---------- The data ----------
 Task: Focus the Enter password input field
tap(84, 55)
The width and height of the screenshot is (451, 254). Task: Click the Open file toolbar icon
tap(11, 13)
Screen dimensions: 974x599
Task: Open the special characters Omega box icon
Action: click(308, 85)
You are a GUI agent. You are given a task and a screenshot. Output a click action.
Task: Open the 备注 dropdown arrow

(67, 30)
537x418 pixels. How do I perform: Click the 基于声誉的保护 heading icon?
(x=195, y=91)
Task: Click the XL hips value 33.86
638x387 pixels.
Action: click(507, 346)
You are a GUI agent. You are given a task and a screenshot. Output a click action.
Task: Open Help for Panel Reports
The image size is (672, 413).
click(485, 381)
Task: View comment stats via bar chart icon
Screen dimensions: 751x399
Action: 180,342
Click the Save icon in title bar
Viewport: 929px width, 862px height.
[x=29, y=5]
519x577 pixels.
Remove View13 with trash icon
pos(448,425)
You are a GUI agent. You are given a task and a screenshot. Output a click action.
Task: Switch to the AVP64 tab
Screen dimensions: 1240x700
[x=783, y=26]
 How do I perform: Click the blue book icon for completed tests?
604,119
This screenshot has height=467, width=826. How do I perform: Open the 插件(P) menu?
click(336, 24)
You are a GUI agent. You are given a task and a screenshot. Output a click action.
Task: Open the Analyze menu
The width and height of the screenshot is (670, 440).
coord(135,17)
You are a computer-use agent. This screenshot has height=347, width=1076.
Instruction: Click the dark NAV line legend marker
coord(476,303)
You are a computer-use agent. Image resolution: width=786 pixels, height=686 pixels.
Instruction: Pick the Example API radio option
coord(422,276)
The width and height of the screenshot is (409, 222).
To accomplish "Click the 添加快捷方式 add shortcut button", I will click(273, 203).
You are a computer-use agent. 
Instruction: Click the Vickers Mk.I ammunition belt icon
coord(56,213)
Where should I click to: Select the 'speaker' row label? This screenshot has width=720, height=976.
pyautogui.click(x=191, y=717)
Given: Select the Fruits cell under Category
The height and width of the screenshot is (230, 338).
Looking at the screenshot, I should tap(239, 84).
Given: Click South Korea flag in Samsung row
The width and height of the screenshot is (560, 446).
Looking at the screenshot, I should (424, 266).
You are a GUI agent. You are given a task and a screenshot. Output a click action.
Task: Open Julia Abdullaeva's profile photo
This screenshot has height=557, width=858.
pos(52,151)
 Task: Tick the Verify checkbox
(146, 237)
----------
## [Problem description]
Find every line in the records above that contains the string "height", matching case exactly, and copy each of those lines.

## [Solution for this task]
The width and height of the screenshot is (451, 254). Task: Click the Open file toolbar icon
Viewport: 929px width, 862px height.
This screenshot has height=467, width=826. How do I perform: Open the 插件(P) menu?
The width and height of the screenshot is (670, 440).
You are a computer-use agent. This screenshot has height=347, width=1076.
You are a computer-use agent. Image resolution: width=786 pixels, height=686 pixels.
The width and height of the screenshot is (409, 222).
Where should I click to: Select the 'speaker' row label? This screenshot has width=720, height=976.
The height and width of the screenshot is (230, 338).
The width and height of the screenshot is (560, 446).
This screenshot has height=557, width=858.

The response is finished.